Les évêques appelants étaient morts les uns après les autres avant la fin du ministère de Fleury, et on leur avait donné des successeurs choisis avec le plus grand soin, de manière à bien assurer le triomphe de la Bulle. Le Broue, évêque de Mirepoix, était mort en 1720, l’année même du fameux accommodement de Dubois qui occasionna, comme on l’a vu, un réappel presque général, – De Langle, évêque de Boulogne mourut en 1724. – Colbert, évêque de Montpellier, avait été cette même année l’objet des rigueurs de la cour. On avait saisi tous ses revenus ; on l’avait même réduit à acheter de ses deniers les légumes de son potager de la Vérune, et les sommes ainsi confisquées durant quatorze ans furent données cyniquement aux jésuites de Montpellier, qui se construisirent une belle église et donnèrent de grandes fêtes aux frais de l’évêque. Colbert reçut l’ordre de ne pas mettre le pied hors de son diocèse ; il lui fut défendu de paraître aux États, dont il était membre de droit, et il se vit menacé d’être traité comme l’avait été au concile d’Embrun son confrère Soanen. Mais rien ne put abattre cet évêque intrépide. Il ne cessa pas de s’adresser au roi, au pape, aux ministres pour défendre ce qu’il savait être la vérité. Il publia lettres sur lettres, mandements sur mandements, et, quand il mourut à soixante-quatorze ans en 1738, il put être pleuré en ces termes par Soanen prisonnier : « Son nom doit être à jamais chéri de l’Église de France, puisqu’elle a trouvé dans son courage un vengeur intrépide de ses précieuses maximes. Qu’il vive dans nos cœurs, ce prélat si digne de la vénération qu’il s’est acquise, la gloire et l’ornement de notre siècle, le modèle des forts et le soutien des faibles, le docteur et presque le martyr des saintes vérités que la Bulle Unigenitus a condamnées. »

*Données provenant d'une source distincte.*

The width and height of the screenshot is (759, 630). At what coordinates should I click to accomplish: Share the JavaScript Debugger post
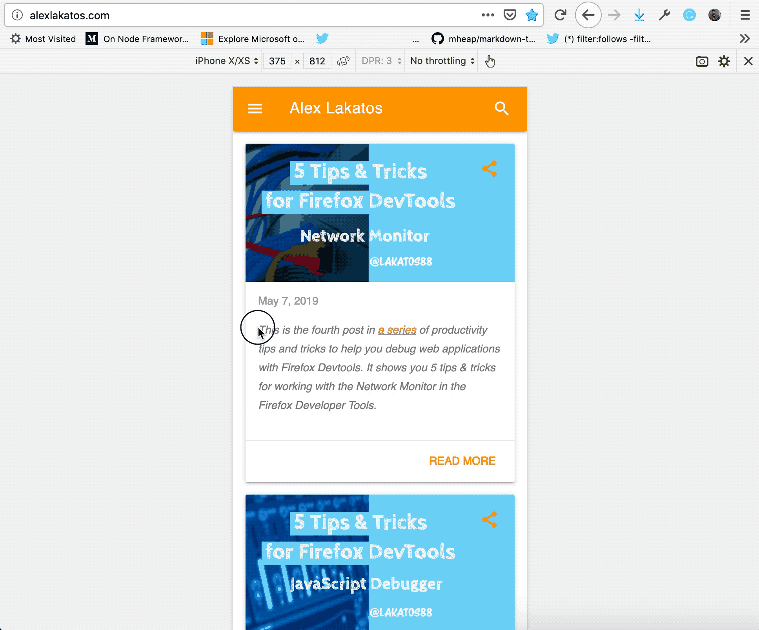tap(490, 520)
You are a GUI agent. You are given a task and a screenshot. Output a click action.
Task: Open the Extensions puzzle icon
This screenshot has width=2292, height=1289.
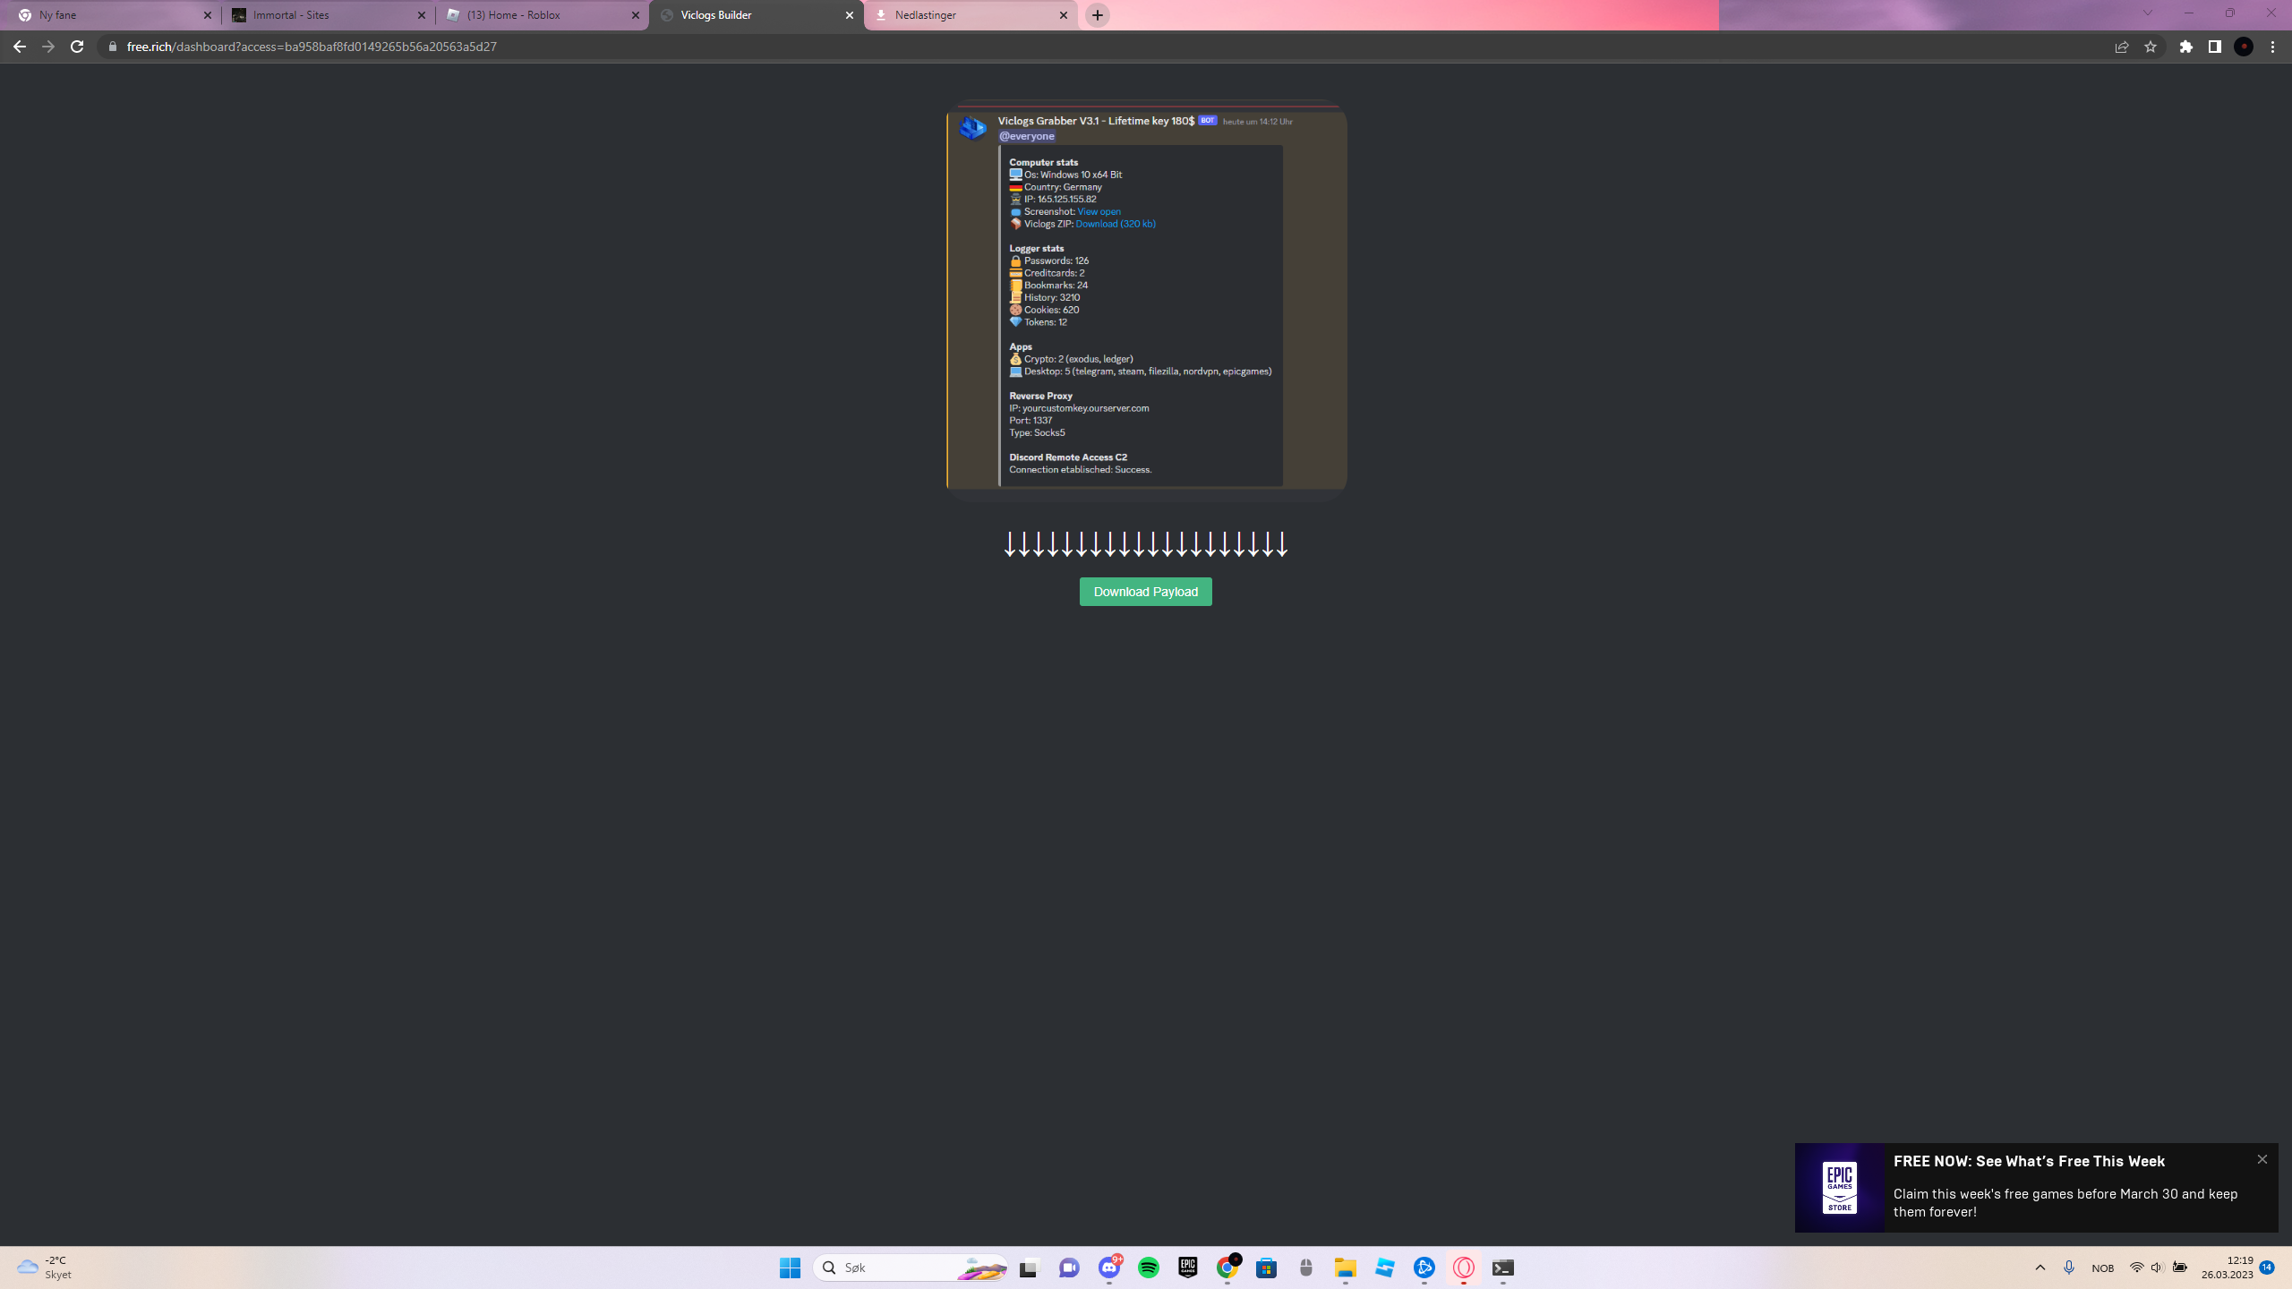point(2186,47)
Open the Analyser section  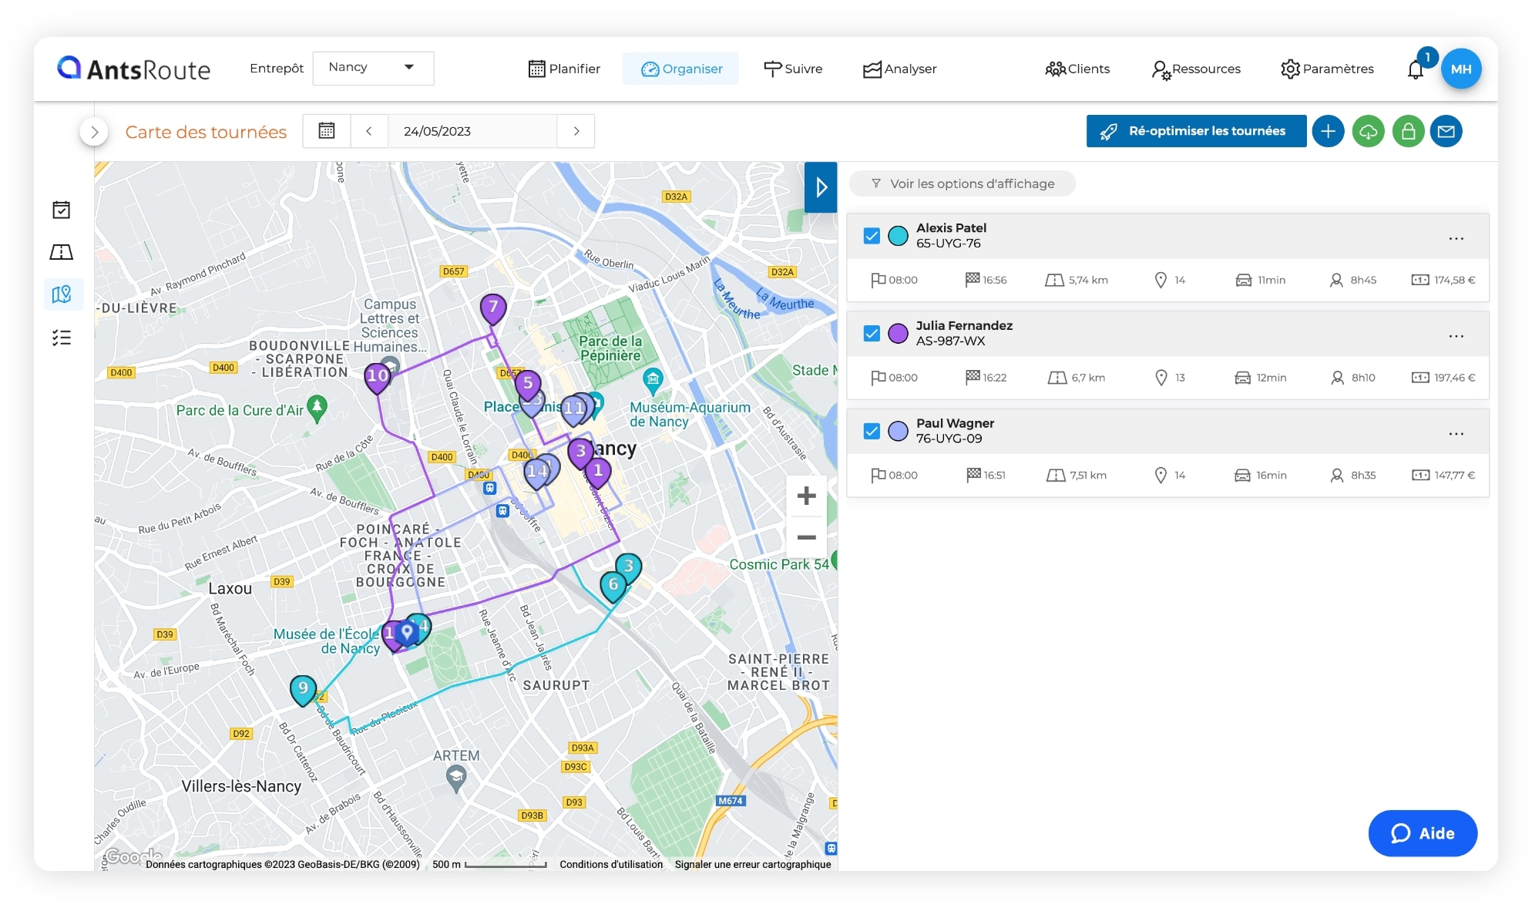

Soanen avait quatre-vingt-douze ans quand il écrivait cet éloge ; il était toujours détenu à la Chaise-Dieu, dont le cardinal de Rohan était abbé, mais il était vénéré par les moines qui l’entouraient et il correspondait librement avec ses amis. Il s’intitulait, comme autrefois saint Paul, prisonnier de Jésus Christ, vinctus in Christo. Il mourut le 25 décembre 1740, laissant un beau testament spirituel dans lequel il se déclarait catholique apostolique et romain, nettement antijanséniste mais appelant et réappelant de la Bulle Unigenitus.

Avec lui disparurent ceux qu’on appelle proprement les quatre appelants ; mais il y en avait d’autres dont les noms doivent être conservés. C’est en premier lieu François-Armand de Lorraine, évêque de Bayeux (1665-1728). Son opposition à la Bulle était si bien connue qu’en 1725 on voulut assembler pour le juger un concile provincial. Il fut l’un des douze qui protestèrent avec Noailles en 1727 contre la condamnation de l’évêque de Senez ; il mourut paisiblement à Paris l’année suivante, mais le chapitre de Bayeux refusa de célébrer pour lui un service funèbre, et l’on osa dire en chaire dans sa cathédrale qu’il était certainement damné.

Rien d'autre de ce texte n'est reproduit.